(Collected data)
═══
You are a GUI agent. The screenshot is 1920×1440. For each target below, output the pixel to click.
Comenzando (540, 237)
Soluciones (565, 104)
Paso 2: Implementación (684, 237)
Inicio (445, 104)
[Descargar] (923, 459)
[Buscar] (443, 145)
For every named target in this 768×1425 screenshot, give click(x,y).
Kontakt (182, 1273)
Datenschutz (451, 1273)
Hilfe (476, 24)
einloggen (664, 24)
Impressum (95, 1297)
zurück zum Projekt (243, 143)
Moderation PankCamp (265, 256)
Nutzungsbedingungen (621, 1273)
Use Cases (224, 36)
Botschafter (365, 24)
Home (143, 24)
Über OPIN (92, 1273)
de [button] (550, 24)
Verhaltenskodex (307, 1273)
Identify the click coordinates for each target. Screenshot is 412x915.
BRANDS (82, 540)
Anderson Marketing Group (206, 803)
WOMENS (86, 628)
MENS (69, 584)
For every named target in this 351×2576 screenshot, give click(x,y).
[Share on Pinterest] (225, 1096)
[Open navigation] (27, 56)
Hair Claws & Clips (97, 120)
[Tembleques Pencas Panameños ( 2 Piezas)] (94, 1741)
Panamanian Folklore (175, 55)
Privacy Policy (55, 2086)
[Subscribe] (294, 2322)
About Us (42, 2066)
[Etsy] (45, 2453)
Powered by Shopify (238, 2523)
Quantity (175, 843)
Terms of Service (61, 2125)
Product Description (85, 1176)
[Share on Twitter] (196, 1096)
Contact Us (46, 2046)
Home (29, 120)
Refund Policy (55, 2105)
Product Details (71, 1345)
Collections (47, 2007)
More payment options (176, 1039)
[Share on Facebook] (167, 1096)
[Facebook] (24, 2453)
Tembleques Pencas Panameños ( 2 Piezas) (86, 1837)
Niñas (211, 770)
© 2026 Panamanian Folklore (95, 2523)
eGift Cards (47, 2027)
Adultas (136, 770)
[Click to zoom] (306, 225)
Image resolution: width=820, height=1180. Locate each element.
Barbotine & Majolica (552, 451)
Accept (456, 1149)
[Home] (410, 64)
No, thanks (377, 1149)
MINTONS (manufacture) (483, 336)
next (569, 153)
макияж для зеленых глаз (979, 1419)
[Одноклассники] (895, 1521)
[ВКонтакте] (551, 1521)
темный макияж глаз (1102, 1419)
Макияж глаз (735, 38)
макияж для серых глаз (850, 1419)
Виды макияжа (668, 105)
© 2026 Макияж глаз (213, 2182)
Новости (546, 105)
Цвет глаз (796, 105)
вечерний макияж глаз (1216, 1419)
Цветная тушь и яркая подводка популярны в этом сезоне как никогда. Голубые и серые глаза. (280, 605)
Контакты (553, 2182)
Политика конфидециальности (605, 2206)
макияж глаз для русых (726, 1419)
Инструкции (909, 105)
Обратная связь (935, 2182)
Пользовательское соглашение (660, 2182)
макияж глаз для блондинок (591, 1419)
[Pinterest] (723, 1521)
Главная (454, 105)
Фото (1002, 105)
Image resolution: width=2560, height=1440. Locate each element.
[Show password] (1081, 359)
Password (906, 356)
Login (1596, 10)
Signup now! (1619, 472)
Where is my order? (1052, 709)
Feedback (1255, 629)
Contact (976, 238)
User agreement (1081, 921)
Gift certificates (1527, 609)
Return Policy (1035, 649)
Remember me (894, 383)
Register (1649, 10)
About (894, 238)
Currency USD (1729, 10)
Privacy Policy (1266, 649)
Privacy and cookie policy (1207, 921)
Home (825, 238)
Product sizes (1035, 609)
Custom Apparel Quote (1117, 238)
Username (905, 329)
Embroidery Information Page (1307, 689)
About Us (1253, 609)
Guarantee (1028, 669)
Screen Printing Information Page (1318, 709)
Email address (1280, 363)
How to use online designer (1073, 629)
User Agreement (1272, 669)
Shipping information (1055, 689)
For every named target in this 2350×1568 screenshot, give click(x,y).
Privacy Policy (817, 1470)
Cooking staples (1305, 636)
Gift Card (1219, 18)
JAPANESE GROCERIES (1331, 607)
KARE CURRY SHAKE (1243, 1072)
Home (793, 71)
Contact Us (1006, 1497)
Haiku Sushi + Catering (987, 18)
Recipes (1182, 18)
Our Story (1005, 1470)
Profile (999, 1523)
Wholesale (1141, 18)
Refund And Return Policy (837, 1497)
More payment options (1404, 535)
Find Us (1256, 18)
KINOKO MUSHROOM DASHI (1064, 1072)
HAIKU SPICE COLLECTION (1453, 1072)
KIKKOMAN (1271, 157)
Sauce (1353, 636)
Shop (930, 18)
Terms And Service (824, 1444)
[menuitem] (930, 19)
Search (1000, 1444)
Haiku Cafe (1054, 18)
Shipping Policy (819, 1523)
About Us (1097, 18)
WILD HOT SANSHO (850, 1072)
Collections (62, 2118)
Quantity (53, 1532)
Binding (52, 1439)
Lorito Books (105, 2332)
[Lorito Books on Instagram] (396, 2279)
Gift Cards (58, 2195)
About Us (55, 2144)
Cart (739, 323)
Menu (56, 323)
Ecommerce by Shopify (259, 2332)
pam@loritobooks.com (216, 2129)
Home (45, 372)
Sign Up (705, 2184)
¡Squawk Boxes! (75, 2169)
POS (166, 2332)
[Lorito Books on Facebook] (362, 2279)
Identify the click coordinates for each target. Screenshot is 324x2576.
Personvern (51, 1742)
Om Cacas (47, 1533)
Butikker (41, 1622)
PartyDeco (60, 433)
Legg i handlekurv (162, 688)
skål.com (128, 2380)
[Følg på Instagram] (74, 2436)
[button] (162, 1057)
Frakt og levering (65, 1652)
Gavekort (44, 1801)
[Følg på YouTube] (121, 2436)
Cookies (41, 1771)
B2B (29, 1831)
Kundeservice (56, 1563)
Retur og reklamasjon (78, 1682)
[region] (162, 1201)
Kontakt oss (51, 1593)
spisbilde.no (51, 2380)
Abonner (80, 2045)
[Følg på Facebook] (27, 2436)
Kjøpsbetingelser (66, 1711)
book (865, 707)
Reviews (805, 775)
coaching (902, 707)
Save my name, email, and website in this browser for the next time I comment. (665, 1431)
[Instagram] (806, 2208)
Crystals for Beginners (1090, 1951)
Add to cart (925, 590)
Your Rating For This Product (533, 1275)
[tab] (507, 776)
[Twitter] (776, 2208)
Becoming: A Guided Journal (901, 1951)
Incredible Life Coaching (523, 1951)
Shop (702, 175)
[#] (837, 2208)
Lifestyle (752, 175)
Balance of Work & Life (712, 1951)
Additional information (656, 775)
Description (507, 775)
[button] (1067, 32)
═══
_DIRECTIONS_.
Take the entries above and set them all down again exactly as they read.

_FINISHED TASK_.
You are a GUI agent. The screenshot is 1920×1440. For each target below, output the pixel to click.
Comenzando (540, 237)
Soluciones (565, 104)
Paso 2: Implementación (684, 237)
Inicio (445, 104)
[Descargar] (923, 459)
[Buscar] (443, 145)
For every named target in this 768×1425 screenshot, give click(x,y).
Kontakt (182, 1273)
Datenschutz (451, 1273)
Hilfe (476, 24)
einloggen (664, 24)
Impressum (95, 1297)
zurück zum Projekt (243, 143)
Moderation PankCamp (265, 256)
Nutzungsbedingungen (621, 1273)
Use Cases (224, 36)
Botschafter (365, 24)
Home (143, 24)
Über OPIN (92, 1273)
de [button] (550, 24)
Verhaltenskodex (307, 1273)
Identify the click coordinates for each target. Screenshot is 412x915.
BRANDS (82, 540)
Anderson Marketing Group (206, 803)
WOMENS (86, 628)
MENS (69, 584)
For every named target in this 351×2576 screenshot, give click(x,y).
[Share on Pinterest] (225, 1096)
[Open navigation] (27, 56)
Hair Claws & Clips (97, 120)
[Tembleques Pencas Panameños ( 2 Piezas)] (94, 1741)
Panamanian Folklore (175, 55)
Privacy Policy (55, 2086)
[Subscribe] (294, 2322)
About Us (42, 2066)
[Etsy] (45, 2453)
Powered by Shopify (238, 2523)
Quantity (175, 843)
Terms of Service (61, 2125)
Product Description (85, 1176)
[Share on Twitter] (196, 1096)
Contact Us (46, 2046)
Home (29, 120)
Refund Policy (55, 2105)
Product Details (71, 1345)
Collections (47, 2007)
More payment options (176, 1039)
[Share on Facebook] (167, 1096)
[Facebook] (24, 2453)
Tembleques Pencas Panameños ( 2 Piezas) (86, 1837)
Niñas (211, 770)
© 2026 Panamanian Folklore (95, 2523)
eGift Cards (47, 2027)
Adultas (136, 770)
[Click to zoom] (306, 225)
Image resolution: width=820, height=1180. Locate each element.
Barbotine & Majolica (552, 451)
Accept (456, 1149)
[Home] (410, 64)
No, thanks (377, 1149)
MINTONS (manufacture) (483, 336)
next (569, 153)
макияж для зеленых глаз (979, 1419)
[Одноклассники] (895, 1521)
[ВКонтакте] (551, 1521)
темный макияж глаз (1102, 1419)
Макияж глаз (735, 38)
макияж для серых глаз (850, 1419)
Виды макияжа (668, 105)
© 2026 Макияж глаз (213, 2182)
Новости (546, 105)
Цвет глаз (796, 105)
вечерний макияж глаз (1216, 1419)
Цветная тушь и яркая подводка популярны в этом сезоне как никогда. Голубые и серые глаза. (280, 605)
Контакты (553, 2182)
Политика конфидециальности (605, 2206)
макияж глаз для русых (726, 1419)
Инструкции (909, 105)
Обратная связь (935, 2182)
Пользовательское соглашение (660, 2182)
макияж глаз для блондинок (591, 1419)
[Pinterest] (723, 1521)
Главная (454, 105)
Фото (1002, 105)
Image resolution: width=2560, height=1440. Locate each element.
[Show password] (1081, 359)
Password (906, 356)
Login (1596, 10)
Signup now! (1619, 472)
Where is my order? (1052, 709)
Feedback (1255, 629)
Contact (976, 238)
User agreement (1081, 921)
Gift certificates (1527, 609)
Return Policy (1035, 649)
Remember me (894, 383)
Register (1649, 10)
About (894, 238)
Currency USD (1729, 10)
Privacy Policy (1266, 649)
Privacy and cookie policy (1207, 921)
Home (825, 238)
Product sizes (1035, 609)
Custom Apparel Quote (1117, 238)
Username (905, 329)
Embroidery Information Page (1307, 689)
About Us (1253, 609)
Guarantee (1028, 669)
Screen Printing Information Page (1318, 709)
Email address (1280, 363)
How to use online designer (1073, 629)
User Agreement (1272, 669)
Shipping information (1055, 689)
For every named target in this 2350×1568 screenshot, give click(x,y).
Privacy Policy (817, 1470)
Cooking staples (1305, 636)
Gift Card (1219, 18)
JAPANESE GROCERIES (1331, 607)
KARE CURRY SHAKE (1243, 1072)
Home (793, 71)
Contact Us (1006, 1497)
Haiku Sushi + Catering (987, 18)
Recipes (1182, 18)
Our Story (1005, 1470)
Profile (999, 1523)
Wholesale (1141, 18)
Refund And Return Policy (837, 1497)
More payment options (1404, 535)
Find Us (1256, 18)
KINOKO MUSHROOM DASHI (1064, 1072)
HAIKU SPICE COLLECTION (1453, 1072)
KIKKOMAN (1271, 157)
Sauce (1353, 636)
Shop (930, 18)
Terms And Service (824, 1444)
[menuitem] (930, 19)
Search (1000, 1444)
Haiku Cafe (1054, 18)
Shipping Policy (819, 1523)
About Us (1097, 18)
WILD HOT SANSHO (850, 1072)
Collections (62, 2118)
Quantity (53, 1532)
Binding (52, 1439)
Lorito Books (105, 2332)
[Lorito Books on Instagram] (396, 2279)
Gift Cards (58, 2195)
About Us (55, 2144)
Cart (739, 323)
Menu (56, 323)
Ecommerce by Shopify (259, 2332)
pam@loritobooks.com (216, 2129)
Home (45, 372)
Sign Up (705, 2184)
¡Squawk Boxes! (75, 2169)
POS (166, 2332)
[Lorito Books on Facebook] (362, 2279)
Identify the click coordinates for each target. Screenshot is 324x2576.
Personvern (51, 1742)
Om Cacas (47, 1533)
Butikker (41, 1622)
PartyDeco (60, 433)
Legg i handlekurv (162, 688)
skål.com (128, 2380)
[Følg på Instagram] (74, 2436)
[button] (162, 1057)
Frakt og levering (65, 1652)
Gavekort (44, 1801)
[Følg på YouTube] (121, 2436)
Cookies (41, 1771)
B2B (29, 1831)
Kundeservice (56, 1563)
Retur og reklamasjon (78, 1682)
[region] (162, 1201)
Kontakt oss (51, 1593)
spisbilde.no (51, 2380)
Abonner (80, 2045)
[Følg på Facebook] (27, 2436)
Kjøpsbetingelser (66, 1711)
book (865, 707)
Reviews (805, 775)
coaching (902, 707)
Save my name, email, and website in this browser for the next time I comment. (665, 1431)
[Instagram] (806, 2208)
Crystals for Beginners (1090, 1951)
Add to cart (925, 590)
Your Rating For This Product (533, 1275)
[tab] (507, 776)
[Twitter] (776, 2208)
Becoming: A Guided Journal (901, 1951)
Incredible Life Coaching (523, 1951)
Shop (702, 175)
[#] (837, 2208)
Lifestyle (752, 175)
Balance of Work & Life (712, 1951)
Additional information (656, 775)
Description (507, 775)
[button] (1067, 32)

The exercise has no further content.